Structural Violence and the International Political Economy
Author: Craig A. Brannagan
Originally published at Peace and Conflict Monitor on 11/17/2005
In the contemporary world, the phenomenon we call globalization has brought to life ideas and predictions previously thought impossible. There has been a global diffusion of information technologies and communications, such as the internet, cell phones and satellite television; the facility of international travel; the increased accessibility of consumer goods and services; and the sharing of unique cultures and customs. While on the surface these realizations seem undoubtedly advantageous, they are not without their own serious downsides. Most notable is the fact that as globalization gained influence in the world, largely throughout the 1990s, the actual number of people living in poverty had increased by almost 100 million(1). To make sense of this dark irony, this increasing polarization between haves and have-nots, we must examine the underlying causes and systems driving the distribution of wealth and debt in the twenty-first century. Broadly, such a system might be referred to as the international political economy (IPE).
In attempting to discuss IPE as a system, it must be understood that its complexities warrant much attention and concern. Accordingly, an analysis of IPE will include two parts: first, an examination of the structure of the IPE regarding economic globalization; and second, an examination of how that structure represents the interests of a relative minority of state-actors in the international community. Specifically, this essay argues that the current state of the international political economy permits of a systematic model of structural violence, wherein strong, advanced industrial states impose violence upon weaker, developing states through multilateral financial institutions, such as the International Monetary Fund. Furthermore, to constructively address the issue of the need for greater global social justice, the international community, and especially those actors responsible for formulating the policies of the IMF and other multilateral economic institutions, must reassess its governing principles and implement development policies that take into account a more humane approach.
At the end of the Cold War in 1991, the United States was recognized as the de facto world superpower. In that same year, American firms had produced $5.6 trillion in goods and services, which was equal to about 26 percent of the world’s output; American military spending amounted to $281 billion annually, representing 27 percent of the worldwide total(2). With its national population representing merely 5 percent of the global population, such a concentration of power had afforded the U.S. government tremendous flexibility in its capacity to act in the new unipolar era. And with this in mind, the U.S. hastened its calls for a “democratic peace” that would spread democracy throughout the globe, while simultaneously preaching the common benefits of a market-based world economy(3).

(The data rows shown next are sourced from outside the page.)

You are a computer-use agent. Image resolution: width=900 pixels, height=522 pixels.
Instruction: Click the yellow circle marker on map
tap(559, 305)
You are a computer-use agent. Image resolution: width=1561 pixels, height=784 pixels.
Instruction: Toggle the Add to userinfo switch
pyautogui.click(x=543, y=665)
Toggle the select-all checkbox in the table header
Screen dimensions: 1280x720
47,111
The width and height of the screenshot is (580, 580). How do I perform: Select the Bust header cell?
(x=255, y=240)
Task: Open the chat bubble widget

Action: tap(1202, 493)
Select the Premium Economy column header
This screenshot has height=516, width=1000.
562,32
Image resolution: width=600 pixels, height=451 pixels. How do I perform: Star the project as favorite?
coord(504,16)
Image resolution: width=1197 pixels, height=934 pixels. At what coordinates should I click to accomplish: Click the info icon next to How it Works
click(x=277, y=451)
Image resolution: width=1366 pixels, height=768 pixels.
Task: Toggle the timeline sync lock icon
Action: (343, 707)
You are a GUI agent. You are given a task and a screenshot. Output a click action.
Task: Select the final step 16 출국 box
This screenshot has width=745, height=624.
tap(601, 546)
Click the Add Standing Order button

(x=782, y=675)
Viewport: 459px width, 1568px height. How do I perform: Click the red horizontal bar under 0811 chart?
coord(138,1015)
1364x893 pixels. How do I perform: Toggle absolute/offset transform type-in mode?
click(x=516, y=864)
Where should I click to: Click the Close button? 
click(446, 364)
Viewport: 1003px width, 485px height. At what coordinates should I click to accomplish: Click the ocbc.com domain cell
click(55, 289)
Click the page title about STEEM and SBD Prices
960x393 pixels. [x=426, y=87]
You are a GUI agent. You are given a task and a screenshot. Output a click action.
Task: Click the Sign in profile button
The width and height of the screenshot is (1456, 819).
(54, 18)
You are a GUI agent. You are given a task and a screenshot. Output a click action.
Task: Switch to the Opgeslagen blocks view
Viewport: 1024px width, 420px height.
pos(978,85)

This was the beginning of what we now call globalization.
At the forefront of this new internationalism was the neo-liberal economic policy of the U.S., commonly known as the Washington Consensus. As alluded to above, this concept proposed that the market, and not the state, should be the impetus behind economic development. It included schemes such as government restraints; lower tax rates; openness to foreign goods and investment; the privatization and deregulation of industry; and the protection of private property(4). To put it another way, the Washington Consensus incorporated the processes of the internationalization of the state, which allowed for the “relatively free movement of goods, capital and technology and a reasonable degree of predictability in exchange rates,”(5) as well as the internationalization of production, as the relatively free movement of corporate production facilities from one country to another, with little to no consequences from state regulations. This expression of global capitalist ideology came to be embodied in several multilateral trade and finance-based institutions, such as the World Trade Organization, the World Bank Group, the Inter-American Development Bank and the International Monetary Fund. In each of these organizations the United States plays a prominent role in policy prescriptions and administration, and as Hook and Spanier put it, “the United States [is] in a strong position to use the WTO as a vehicle to promote its own economic agenda.”(6)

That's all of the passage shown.